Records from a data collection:
★ ★ ★ ★ ★ ★ ★

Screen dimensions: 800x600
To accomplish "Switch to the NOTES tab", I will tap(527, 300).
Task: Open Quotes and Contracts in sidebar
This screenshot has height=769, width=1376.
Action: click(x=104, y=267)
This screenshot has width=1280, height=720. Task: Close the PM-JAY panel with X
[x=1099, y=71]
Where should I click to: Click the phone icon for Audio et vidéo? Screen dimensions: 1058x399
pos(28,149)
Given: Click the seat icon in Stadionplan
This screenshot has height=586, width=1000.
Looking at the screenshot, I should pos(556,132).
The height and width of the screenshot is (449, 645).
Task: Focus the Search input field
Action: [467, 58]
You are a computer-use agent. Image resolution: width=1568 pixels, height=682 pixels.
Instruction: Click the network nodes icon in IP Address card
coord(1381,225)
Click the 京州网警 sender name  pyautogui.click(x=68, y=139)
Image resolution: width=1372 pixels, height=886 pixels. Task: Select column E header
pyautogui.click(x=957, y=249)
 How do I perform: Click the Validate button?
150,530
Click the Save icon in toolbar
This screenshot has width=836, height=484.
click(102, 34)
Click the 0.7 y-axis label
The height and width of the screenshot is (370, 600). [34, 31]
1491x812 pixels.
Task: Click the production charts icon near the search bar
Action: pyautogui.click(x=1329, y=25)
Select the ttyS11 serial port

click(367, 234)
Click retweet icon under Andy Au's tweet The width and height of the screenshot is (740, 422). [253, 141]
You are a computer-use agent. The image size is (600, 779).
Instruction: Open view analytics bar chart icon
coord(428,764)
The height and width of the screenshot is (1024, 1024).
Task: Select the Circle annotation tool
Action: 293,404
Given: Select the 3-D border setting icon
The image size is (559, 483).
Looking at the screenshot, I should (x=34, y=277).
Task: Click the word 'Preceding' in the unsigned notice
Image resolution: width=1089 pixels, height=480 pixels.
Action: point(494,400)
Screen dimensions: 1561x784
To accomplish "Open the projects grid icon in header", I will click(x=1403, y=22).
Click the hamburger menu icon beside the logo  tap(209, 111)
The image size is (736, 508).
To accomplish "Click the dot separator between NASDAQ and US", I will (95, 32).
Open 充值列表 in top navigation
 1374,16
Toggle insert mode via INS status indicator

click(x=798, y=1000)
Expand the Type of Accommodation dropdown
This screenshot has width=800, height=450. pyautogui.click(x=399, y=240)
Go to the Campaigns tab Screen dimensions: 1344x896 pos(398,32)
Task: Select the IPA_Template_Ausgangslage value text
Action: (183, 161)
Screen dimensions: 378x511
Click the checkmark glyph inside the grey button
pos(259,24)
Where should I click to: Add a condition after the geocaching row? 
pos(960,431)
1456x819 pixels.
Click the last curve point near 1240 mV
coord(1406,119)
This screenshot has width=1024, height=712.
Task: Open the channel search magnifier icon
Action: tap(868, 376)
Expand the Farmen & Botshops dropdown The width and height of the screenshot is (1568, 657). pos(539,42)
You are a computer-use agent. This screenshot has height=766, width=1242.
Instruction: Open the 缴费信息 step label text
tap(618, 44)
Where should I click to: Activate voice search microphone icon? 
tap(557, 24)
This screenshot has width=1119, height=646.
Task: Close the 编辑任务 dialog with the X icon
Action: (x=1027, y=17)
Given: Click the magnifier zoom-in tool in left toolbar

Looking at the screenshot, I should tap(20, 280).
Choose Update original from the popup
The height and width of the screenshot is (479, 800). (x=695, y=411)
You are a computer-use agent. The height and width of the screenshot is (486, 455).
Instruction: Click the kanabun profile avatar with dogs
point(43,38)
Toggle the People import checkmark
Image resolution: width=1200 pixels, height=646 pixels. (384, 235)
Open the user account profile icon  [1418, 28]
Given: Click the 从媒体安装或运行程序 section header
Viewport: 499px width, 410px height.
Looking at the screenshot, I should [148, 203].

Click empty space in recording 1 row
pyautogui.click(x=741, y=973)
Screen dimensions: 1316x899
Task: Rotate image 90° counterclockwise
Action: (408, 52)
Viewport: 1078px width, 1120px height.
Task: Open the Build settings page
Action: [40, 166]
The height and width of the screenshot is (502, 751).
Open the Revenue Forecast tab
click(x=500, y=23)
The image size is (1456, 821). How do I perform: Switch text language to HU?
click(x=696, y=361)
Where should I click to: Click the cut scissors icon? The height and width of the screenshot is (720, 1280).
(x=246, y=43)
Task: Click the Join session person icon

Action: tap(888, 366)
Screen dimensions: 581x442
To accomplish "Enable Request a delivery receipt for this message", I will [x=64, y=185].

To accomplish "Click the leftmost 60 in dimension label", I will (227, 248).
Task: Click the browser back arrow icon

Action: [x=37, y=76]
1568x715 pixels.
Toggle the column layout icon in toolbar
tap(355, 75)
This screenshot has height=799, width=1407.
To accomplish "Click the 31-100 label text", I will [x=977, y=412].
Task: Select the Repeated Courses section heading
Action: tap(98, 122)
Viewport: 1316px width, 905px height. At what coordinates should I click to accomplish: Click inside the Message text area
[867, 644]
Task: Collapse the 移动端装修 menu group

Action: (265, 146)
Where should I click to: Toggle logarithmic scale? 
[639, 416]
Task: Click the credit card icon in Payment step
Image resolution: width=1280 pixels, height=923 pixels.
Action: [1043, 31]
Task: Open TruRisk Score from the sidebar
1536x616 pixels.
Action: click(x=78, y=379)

★ ★ ★ ★ ★ ★ ★

## THE PROBLEM
Rewrite the records starting at the line that contains "Task: Click the Join session person icon" and ending at the line that contains "Action: [x=37, y=76]", requests included. Multiply every coordinate in the answers by 1.55 and round it to a whole number, with halves rounded up, but leave all numbers in the requests unchanged.

## RESULT OF THIS TASK
Task: Click the Join session person icon

Action: tap(1376, 567)
Screen dimensions: 581x442
To accomplish "Enable Request a delivery receipt for this message", I will [x=99, y=287].

To accomplish "Click the leftmost 60 in dimension label", I will (352, 384).
Task: Click the browser back arrow icon

Action: [x=57, y=118]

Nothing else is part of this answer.